■ **WHAT THE TASK REQUIRES**: Would you restate each line of the data below word for word, without its pictures?

■ **MATERIAL FOR THIS TASK**:

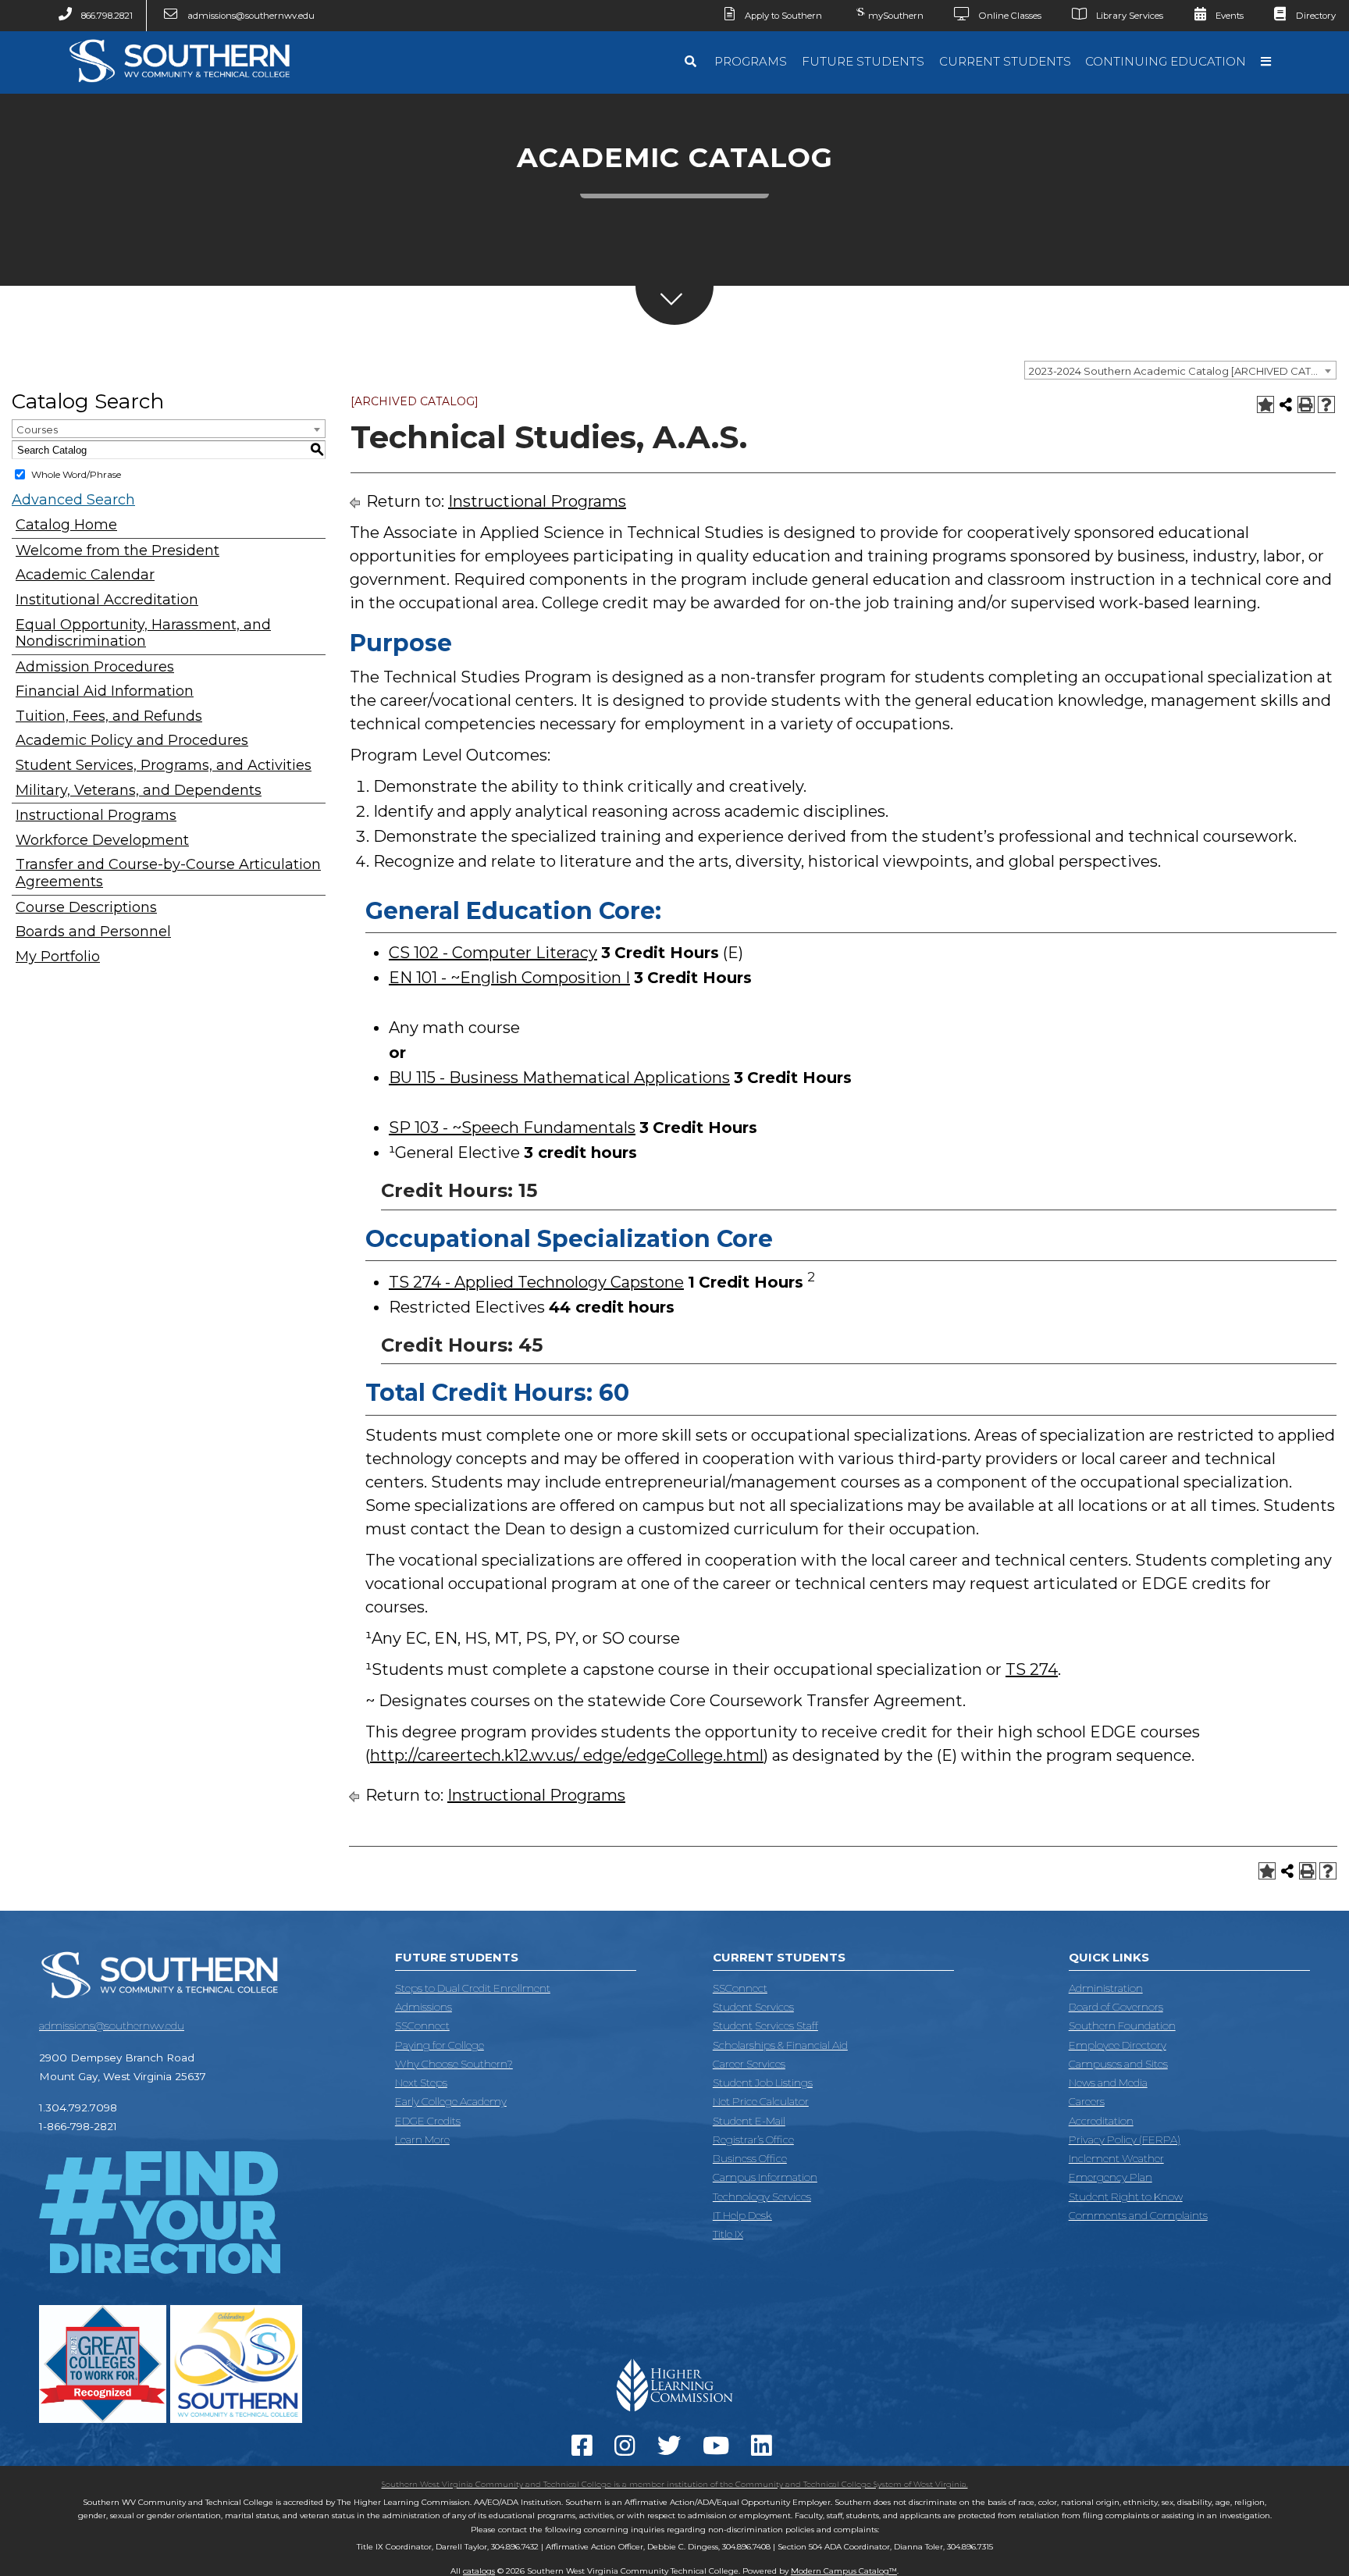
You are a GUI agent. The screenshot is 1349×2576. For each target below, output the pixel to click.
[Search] (692, 62)
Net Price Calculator (761, 2101)
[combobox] (1180, 370)
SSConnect (422, 2025)
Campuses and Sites (1118, 2064)
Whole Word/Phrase (76, 474)
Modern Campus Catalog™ (844, 2571)
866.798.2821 (107, 15)
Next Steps (421, 2082)
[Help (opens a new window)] (1326, 404)
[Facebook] (585, 2450)
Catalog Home (66, 525)
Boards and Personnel (93, 932)
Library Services (1129, 15)
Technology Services (762, 2196)
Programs (750, 61)
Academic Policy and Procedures (132, 740)
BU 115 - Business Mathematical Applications (559, 1077)
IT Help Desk (742, 2215)
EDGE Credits (428, 2121)
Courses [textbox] (37, 429)
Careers (1087, 2101)
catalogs (479, 2571)
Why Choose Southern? (454, 2064)
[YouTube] (719, 2450)
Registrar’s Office (753, 2139)
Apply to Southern (783, 15)
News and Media (1108, 2082)
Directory (1316, 15)
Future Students (863, 61)
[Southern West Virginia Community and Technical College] (179, 86)
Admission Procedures (95, 667)
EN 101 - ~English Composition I (509, 977)
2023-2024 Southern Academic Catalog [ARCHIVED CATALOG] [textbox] (1182, 371)
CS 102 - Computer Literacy (493, 952)
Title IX (728, 2234)
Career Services (749, 2064)
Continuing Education (1165, 61)
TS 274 (1032, 1669)
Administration (1106, 1988)
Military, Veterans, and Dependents (139, 790)
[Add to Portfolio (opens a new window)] (1265, 404)
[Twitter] (672, 2450)
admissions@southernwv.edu (251, 15)
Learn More (422, 2139)
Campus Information (765, 2177)
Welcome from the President (117, 551)
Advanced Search (73, 499)
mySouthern (896, 15)
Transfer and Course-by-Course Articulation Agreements (168, 873)
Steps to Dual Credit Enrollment (472, 1988)
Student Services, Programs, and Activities (163, 765)
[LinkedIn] (764, 2450)
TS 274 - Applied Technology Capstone (536, 1282)
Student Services (753, 2007)
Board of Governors (1116, 2007)
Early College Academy (451, 2101)
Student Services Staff (765, 2025)
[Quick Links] (1268, 62)
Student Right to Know (1126, 2196)
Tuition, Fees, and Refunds (109, 716)
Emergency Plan (1110, 2177)
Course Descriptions (86, 908)
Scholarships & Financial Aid (780, 2045)
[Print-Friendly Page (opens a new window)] (1306, 404)
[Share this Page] (1285, 404)
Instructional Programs (96, 815)
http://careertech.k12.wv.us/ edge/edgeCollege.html (566, 1755)
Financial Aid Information (105, 691)
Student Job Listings (763, 2082)
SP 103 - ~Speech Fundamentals (512, 1127)
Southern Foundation (1122, 2025)
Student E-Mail (749, 2121)
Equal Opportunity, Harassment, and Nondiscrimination (143, 633)
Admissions (423, 2007)
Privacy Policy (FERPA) (1124, 2139)
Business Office (750, 2158)
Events (1230, 15)
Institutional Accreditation (107, 600)
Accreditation (1101, 2121)
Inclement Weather (1116, 2158)
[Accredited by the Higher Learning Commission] (675, 2416)
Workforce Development (102, 840)
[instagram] (628, 2450)
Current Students (1005, 61)
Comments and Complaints (1138, 2215)
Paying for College (439, 2045)
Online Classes (1010, 15)
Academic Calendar (85, 575)
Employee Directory (1117, 2045)
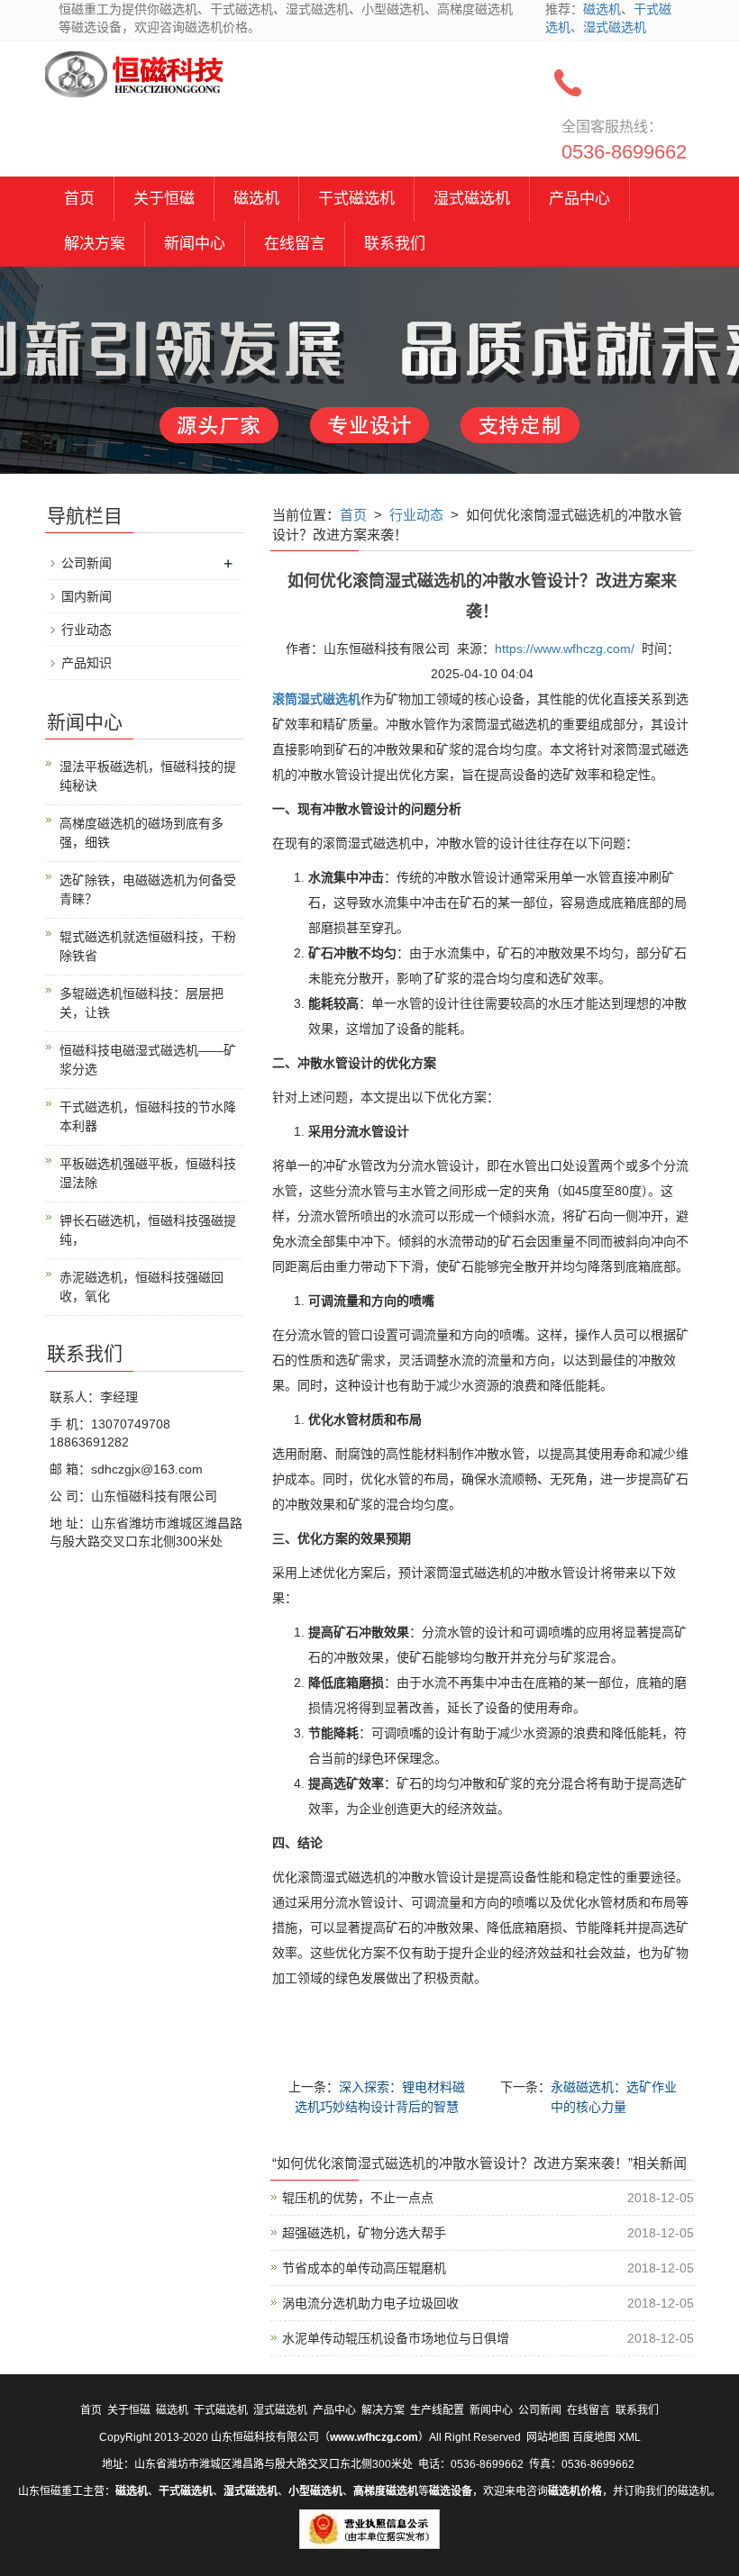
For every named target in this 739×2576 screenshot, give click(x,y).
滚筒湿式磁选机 (316, 699)
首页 (79, 198)
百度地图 (594, 2437)
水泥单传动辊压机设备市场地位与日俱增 (395, 2338)
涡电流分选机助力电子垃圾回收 (370, 2303)
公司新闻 (86, 563)
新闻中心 (194, 243)
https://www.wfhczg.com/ (564, 648)
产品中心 (579, 198)
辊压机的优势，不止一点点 (357, 2198)
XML (629, 2437)
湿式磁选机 (614, 27)
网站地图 (548, 2437)
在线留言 (294, 243)
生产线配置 (437, 2410)
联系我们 (394, 243)
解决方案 (94, 243)
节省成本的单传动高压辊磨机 (364, 2268)
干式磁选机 (356, 198)
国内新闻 (86, 596)
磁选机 (602, 9)
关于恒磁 (164, 198)
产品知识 (86, 663)
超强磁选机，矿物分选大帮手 (364, 2233)
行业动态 (416, 514)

■ **OUTPUT FOR THIS TASK**:
You are a GUI agent. The screenshot is 1349×2576. For each target below, output the pixel to click.
[Search] (692, 62)
Net Price Calculator (761, 2101)
[combobox] (1180, 370)
SSConnect (422, 2025)
Campuses and Sites (1118, 2064)
Whole Word/Phrase (76, 474)
Modern Campus Catalog™ (844, 2571)
866.798.2821 (107, 15)
Next Steps (421, 2082)
[Help (opens a new window)] (1326, 404)
[Facebook] (585, 2450)
Catalog Home (66, 525)
Boards and Personnel (93, 932)
Library Services (1129, 15)
Technology Services (762, 2196)
Programs (750, 61)
Academic Policy and Procedures (132, 740)
BU 115 - Business Mathematical Applications (559, 1077)
IT Help Desk (742, 2215)
EDGE Credits (428, 2121)
Courses [textbox] (37, 429)
Careers (1087, 2101)
catalogs (479, 2571)
Why Choose Southern? (454, 2064)
[YouTube] (719, 2450)
Registrar’s Office (753, 2139)
Apply to Southern (783, 15)
News and Media (1108, 2082)
Directory (1316, 15)
Future Students (863, 61)
[Southern West Virginia Community and Technical College] (179, 86)
Admission Procedures (95, 667)
EN 101 - ~English Composition I (509, 977)
2023-2024 Southern Academic Catalog [ARCHIVED CATALOG] [textbox] (1182, 371)
CS 102 - Computer Literacy (493, 952)
Title IX (728, 2234)
Career Services (749, 2064)
Continuing Education (1165, 61)
TS 274 (1032, 1669)
Administration (1106, 1988)
Military, Veterans, and Dependents (139, 790)
[Add to Portfolio (opens a new window)] (1265, 404)
[Twitter] (672, 2450)
admissions@southernwv.edu (251, 15)
Learn More (422, 2139)
Campus Information (765, 2177)
Welcome from the President (117, 551)
Advanced Search (73, 499)
mySouthern (896, 15)
Transfer and Course-by-Course Articulation Agreements (168, 873)
Steps to Dual Credit Enrollment (472, 1988)
Student Services, Programs, and Activities (163, 765)
[LinkedIn] (764, 2450)
TS 274 - Applied Technology Capstone (536, 1282)
Student Services (753, 2007)
Board of Governors (1116, 2007)
Early College Academy (451, 2101)
Student Services Staff (765, 2025)
[Quick Links] (1268, 62)
Student Right to Know (1126, 2196)
Tuition, Fees, and Refunds (109, 716)
Emergency Plan (1110, 2177)
Course Descriptions (86, 908)
Scholarships & Financial Aid (780, 2045)
[Print-Friendly Page (opens a new window)] (1306, 404)
[Share this Page] (1285, 404)
Instructional Programs (96, 815)
http://careertech.k12.wv.us/ edge/edgeCollege.html (566, 1755)
Financial Aid Information (105, 691)
Student Job Listings (763, 2082)
SP 103 - ~Speech Fundamentals (512, 1127)
Southern Foundation (1122, 2025)
Student E-Mail (749, 2121)
Equal Opportunity, Harassment, and Nondiscrimination (143, 633)
Admissions (423, 2007)
Privacy Policy (FERPA) (1124, 2139)
Business Office (750, 2158)
Events (1230, 15)
Institutional Accreditation (107, 600)
Accreditation (1101, 2121)
Inclement Weather (1116, 2158)
[Accredited by the Higher Learning Commission] (675, 2416)
Workforce Development (102, 840)
[instagram] (628, 2450)
Current Students (1005, 61)
Comments and Complaints (1138, 2215)
Paying for College (439, 2045)
Online Classes (1010, 15)
Academic Calendar (85, 575)
Employee Directory (1117, 2045)
For every named target in this 739×2576 screenshot, give click(x,y).
滚筒湿式磁选机 (316, 699)
首页 (79, 198)
百度地图 (594, 2437)
水泥单传动辊压机设备市场地位与日俱增 (395, 2338)
涡电流分选机助力电子垃圾回收 (370, 2303)
公司新闻 (86, 563)
新闻中心 (194, 243)
https://www.wfhczg.com/ (564, 648)
产品中心 (579, 198)
辊压机的优势，不止一点点 (357, 2198)
XML (629, 2437)
湿式磁选机 (614, 27)
网站地图 (548, 2437)
在线留言 (294, 243)
生产线配置 (437, 2410)
联系我们 (394, 243)
解决方案 (94, 243)
节省成本的单传动高压辊磨机 (364, 2268)
干式磁选机 (356, 198)
国内新闻 (86, 596)
磁选机 (602, 9)
关于恒磁 (164, 198)
产品知识 (86, 663)
超强磁选机，矿物分选大帮手 (364, 2233)
行业动态 (416, 514)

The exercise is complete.